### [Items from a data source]
____

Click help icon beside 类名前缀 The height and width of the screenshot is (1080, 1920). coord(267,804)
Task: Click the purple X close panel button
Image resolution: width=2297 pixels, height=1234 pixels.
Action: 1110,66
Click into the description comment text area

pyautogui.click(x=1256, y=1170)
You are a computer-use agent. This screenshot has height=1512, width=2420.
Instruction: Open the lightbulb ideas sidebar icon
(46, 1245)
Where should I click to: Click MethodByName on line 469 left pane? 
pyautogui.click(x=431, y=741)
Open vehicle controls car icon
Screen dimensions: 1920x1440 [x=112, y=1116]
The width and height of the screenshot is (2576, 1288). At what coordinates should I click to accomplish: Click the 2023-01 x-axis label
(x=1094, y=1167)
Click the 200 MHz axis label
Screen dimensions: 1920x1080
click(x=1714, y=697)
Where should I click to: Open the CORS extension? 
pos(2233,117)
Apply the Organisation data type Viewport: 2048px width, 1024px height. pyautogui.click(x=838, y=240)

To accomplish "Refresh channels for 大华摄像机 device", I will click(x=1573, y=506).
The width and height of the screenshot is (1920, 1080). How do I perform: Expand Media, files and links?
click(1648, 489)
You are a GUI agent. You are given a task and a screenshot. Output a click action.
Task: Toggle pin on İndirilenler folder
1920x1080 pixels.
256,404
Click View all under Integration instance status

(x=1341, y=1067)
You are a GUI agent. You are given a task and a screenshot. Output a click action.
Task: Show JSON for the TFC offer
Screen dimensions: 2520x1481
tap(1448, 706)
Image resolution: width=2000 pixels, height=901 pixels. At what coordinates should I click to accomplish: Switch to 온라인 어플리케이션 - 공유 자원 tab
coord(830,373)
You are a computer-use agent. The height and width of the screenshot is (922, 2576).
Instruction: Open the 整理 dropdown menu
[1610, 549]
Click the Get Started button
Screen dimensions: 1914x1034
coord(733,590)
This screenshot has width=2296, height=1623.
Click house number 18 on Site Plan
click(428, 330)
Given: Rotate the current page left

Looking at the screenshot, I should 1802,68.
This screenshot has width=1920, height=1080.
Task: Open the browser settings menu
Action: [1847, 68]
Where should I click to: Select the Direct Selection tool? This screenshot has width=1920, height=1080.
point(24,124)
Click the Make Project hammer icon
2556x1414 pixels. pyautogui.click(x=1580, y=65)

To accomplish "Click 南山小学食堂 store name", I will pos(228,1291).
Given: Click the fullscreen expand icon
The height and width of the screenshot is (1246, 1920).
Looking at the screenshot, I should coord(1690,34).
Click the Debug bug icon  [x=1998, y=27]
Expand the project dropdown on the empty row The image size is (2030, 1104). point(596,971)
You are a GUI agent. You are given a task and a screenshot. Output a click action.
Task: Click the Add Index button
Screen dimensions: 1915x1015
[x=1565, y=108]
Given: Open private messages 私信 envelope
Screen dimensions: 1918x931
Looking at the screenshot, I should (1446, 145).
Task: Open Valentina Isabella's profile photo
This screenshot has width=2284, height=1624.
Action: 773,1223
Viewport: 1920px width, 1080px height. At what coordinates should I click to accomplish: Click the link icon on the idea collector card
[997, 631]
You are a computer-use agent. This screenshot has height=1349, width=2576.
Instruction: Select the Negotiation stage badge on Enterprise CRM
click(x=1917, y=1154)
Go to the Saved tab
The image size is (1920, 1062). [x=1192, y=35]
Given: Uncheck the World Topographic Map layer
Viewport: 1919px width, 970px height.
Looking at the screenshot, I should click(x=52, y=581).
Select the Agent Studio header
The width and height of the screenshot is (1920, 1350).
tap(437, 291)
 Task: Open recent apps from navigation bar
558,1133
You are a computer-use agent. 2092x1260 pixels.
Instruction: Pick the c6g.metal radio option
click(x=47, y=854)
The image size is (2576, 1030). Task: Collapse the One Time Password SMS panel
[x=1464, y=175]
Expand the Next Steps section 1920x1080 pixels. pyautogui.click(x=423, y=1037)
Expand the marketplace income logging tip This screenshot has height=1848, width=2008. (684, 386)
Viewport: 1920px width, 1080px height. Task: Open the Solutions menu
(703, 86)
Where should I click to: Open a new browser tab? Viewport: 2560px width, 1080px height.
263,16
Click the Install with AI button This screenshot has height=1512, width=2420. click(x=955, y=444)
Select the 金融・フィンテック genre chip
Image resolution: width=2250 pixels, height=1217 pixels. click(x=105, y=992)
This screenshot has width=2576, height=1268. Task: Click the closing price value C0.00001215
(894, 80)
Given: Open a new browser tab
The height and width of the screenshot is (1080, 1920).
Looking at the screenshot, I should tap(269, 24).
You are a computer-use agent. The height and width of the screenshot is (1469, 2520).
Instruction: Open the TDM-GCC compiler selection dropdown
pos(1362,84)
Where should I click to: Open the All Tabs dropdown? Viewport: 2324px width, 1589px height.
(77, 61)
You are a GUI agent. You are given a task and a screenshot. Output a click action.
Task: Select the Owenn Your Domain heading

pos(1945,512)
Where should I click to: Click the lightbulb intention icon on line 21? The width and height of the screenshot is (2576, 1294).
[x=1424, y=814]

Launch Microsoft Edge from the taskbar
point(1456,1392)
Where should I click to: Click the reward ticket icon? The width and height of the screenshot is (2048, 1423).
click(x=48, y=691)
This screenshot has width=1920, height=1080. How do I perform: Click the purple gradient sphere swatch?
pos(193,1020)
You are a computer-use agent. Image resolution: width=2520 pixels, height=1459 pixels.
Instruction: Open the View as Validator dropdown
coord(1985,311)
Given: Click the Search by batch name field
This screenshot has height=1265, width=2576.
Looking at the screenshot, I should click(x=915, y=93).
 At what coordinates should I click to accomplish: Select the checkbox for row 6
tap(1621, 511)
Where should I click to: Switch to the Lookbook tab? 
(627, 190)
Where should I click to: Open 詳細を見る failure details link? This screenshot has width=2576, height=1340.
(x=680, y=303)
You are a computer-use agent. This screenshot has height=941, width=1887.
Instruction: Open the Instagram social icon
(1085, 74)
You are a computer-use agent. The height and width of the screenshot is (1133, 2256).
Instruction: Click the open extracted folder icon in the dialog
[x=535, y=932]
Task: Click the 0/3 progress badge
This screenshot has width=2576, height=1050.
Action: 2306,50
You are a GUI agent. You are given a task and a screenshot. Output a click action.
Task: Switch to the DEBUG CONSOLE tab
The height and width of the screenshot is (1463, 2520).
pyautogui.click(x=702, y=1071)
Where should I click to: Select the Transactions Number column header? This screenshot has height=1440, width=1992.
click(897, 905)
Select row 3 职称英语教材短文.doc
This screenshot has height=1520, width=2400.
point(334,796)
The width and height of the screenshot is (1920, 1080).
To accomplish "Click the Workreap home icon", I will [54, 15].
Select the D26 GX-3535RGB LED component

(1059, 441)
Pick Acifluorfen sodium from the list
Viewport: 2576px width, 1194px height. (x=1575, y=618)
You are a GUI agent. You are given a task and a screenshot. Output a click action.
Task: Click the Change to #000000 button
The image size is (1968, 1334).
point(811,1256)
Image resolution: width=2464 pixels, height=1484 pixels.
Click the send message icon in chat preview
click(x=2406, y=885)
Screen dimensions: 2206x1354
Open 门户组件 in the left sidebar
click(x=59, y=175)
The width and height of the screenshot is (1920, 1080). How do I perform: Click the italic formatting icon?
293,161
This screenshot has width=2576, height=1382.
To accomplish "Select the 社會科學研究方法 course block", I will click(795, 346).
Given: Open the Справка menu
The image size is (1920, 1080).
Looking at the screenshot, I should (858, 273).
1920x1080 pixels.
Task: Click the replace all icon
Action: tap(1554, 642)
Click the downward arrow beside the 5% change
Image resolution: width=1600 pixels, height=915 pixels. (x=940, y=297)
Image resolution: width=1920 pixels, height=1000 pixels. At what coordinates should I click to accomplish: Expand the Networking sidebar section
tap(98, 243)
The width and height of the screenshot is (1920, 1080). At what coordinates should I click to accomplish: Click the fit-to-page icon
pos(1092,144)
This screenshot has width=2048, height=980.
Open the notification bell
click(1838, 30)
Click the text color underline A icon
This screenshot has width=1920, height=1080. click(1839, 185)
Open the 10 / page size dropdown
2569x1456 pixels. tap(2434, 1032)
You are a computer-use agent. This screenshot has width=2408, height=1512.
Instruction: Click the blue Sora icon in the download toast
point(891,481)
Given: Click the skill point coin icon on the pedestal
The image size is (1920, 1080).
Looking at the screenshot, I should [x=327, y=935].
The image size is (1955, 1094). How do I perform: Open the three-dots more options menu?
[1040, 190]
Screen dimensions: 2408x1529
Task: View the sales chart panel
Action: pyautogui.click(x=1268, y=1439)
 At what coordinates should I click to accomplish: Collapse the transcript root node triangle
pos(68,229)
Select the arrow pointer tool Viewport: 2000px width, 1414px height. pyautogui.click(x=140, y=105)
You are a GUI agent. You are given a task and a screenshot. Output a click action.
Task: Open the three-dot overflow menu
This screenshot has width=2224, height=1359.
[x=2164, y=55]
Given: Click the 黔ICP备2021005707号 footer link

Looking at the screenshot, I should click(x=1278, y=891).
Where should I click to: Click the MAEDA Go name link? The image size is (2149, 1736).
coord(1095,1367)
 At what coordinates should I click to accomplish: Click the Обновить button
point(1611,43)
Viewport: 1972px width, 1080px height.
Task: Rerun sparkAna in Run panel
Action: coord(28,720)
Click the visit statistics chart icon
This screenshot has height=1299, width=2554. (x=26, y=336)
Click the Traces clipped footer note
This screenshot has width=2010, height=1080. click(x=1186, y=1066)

____

### [TASK DIRECTIONS]
With both ends included, please retype exactly the lines from the line containing "Select the arrow" to the final line of the data.

### [ANSWER BOX]
Select the arrow pointer tool Viewport: 2000px width, 1414px height. pyautogui.click(x=140, y=105)
You are a GUI agent. You are given a task and a screenshot. Output a click action.
Task: Open the three-dot overflow menu
This screenshot has width=2224, height=1359.
[x=2164, y=55]
Given: Click the 黔ICP备2021005707号 footer link

Looking at the screenshot, I should click(x=1278, y=891).
Where should I click to: Click the MAEDA Go name link? The image size is (2149, 1736).
coord(1095,1367)
 At what coordinates should I click to accomplish: Click the Обновить button
point(1611,43)
Viewport: 1972px width, 1080px height.
Task: Rerun sparkAna in Run panel
Action: coord(28,720)
Click the visit statistics chart icon
This screenshot has height=1299, width=2554. (x=26, y=336)
Click the Traces clipped footer note
This screenshot has width=2010, height=1080. click(x=1186, y=1066)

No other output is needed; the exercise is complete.